## Aim of the exercise
A word-for-word restatement of every record is required.

[Pixel coordinate grounding data]

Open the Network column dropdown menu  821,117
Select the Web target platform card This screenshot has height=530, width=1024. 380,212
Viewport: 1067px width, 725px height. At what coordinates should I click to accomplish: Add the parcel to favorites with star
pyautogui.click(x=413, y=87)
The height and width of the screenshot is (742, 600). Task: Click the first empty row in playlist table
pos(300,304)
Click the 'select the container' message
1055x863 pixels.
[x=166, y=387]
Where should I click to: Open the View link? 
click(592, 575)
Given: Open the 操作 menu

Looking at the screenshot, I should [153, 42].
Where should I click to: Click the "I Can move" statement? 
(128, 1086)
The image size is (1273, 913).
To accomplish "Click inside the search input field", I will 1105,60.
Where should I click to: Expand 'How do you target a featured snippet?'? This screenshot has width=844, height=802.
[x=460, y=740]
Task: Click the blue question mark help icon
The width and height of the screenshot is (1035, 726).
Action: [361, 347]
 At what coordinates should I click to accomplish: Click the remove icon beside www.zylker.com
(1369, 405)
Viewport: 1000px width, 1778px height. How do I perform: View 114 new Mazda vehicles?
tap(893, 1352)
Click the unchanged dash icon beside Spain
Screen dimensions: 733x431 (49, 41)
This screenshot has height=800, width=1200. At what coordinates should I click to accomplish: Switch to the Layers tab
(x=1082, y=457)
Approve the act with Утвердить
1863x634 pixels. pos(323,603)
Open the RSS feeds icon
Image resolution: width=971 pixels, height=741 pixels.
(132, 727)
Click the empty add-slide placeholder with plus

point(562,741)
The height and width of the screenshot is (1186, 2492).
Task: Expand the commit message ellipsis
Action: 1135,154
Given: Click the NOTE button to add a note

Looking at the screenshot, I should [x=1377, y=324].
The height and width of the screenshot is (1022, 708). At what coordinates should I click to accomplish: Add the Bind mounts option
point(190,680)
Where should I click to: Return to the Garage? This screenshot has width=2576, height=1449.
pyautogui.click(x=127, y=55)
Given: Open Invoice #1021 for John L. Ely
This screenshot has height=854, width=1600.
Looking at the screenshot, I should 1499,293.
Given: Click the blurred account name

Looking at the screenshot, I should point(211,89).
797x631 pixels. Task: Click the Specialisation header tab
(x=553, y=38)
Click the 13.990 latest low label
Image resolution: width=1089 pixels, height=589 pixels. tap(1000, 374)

## Solution to this task
Open the Network column dropdown menu  821,117
Select the Web target platform card This screenshot has height=530, width=1024. 380,212
Viewport: 1067px width, 725px height. At what coordinates should I click to accomplish: Add the parcel to favorites with star
pyautogui.click(x=413, y=87)
The height and width of the screenshot is (742, 600). Task: Click the first empty row in playlist table
pos(300,304)
Click the 'select the container' message
1055x863 pixels.
[x=166, y=387]
Where should I click to: Open the View link? 
click(592, 575)
Given: Open the 操作 menu

Looking at the screenshot, I should [153, 42].
Where should I click to: Click the "I Can move" statement? 
(128, 1086)
The image size is (1273, 913).
To accomplish "Click inside the search input field", I will 1105,60.
Where should I click to: Expand 'How do you target a featured snippet?'? This screenshot has width=844, height=802.
[x=460, y=740]
Task: Click the blue question mark help icon
The width and height of the screenshot is (1035, 726).
Action: [361, 347]
 At what coordinates should I click to accomplish: Click the remove icon beside www.zylker.com
(1369, 405)
Viewport: 1000px width, 1778px height. How do I perform: View 114 new Mazda vehicles?
tap(893, 1352)
Click the unchanged dash icon beside Spain
Screen dimensions: 733x431 (49, 41)
This screenshot has height=800, width=1200. At what coordinates should I click to accomplish: Switch to the Layers tab
(x=1082, y=457)
Approve the act with Утвердить
1863x634 pixels. pos(323,603)
Open the RSS feeds icon
Image resolution: width=971 pixels, height=741 pixels.
(132, 727)
Click the empty add-slide placeholder with plus

point(562,741)
The height and width of the screenshot is (1186, 2492).
Task: Expand the commit message ellipsis
Action: 1135,154
Given: Click the NOTE button to add a note

Looking at the screenshot, I should [x=1377, y=324].
The height and width of the screenshot is (1022, 708). At what coordinates should I click to accomplish: Add the Bind mounts option
point(190,680)
Where should I click to: Return to the Garage? This screenshot has width=2576, height=1449.
pyautogui.click(x=127, y=55)
Given: Open Invoice #1021 for John L. Ely
This screenshot has height=854, width=1600.
Looking at the screenshot, I should 1499,293.
Given: Click the blurred account name

Looking at the screenshot, I should point(211,89).
797x631 pixels. Task: Click the Specialisation header tab
(x=553, y=38)
Click the 13.990 latest low label
Image resolution: width=1089 pixels, height=589 pixels. tap(1000, 374)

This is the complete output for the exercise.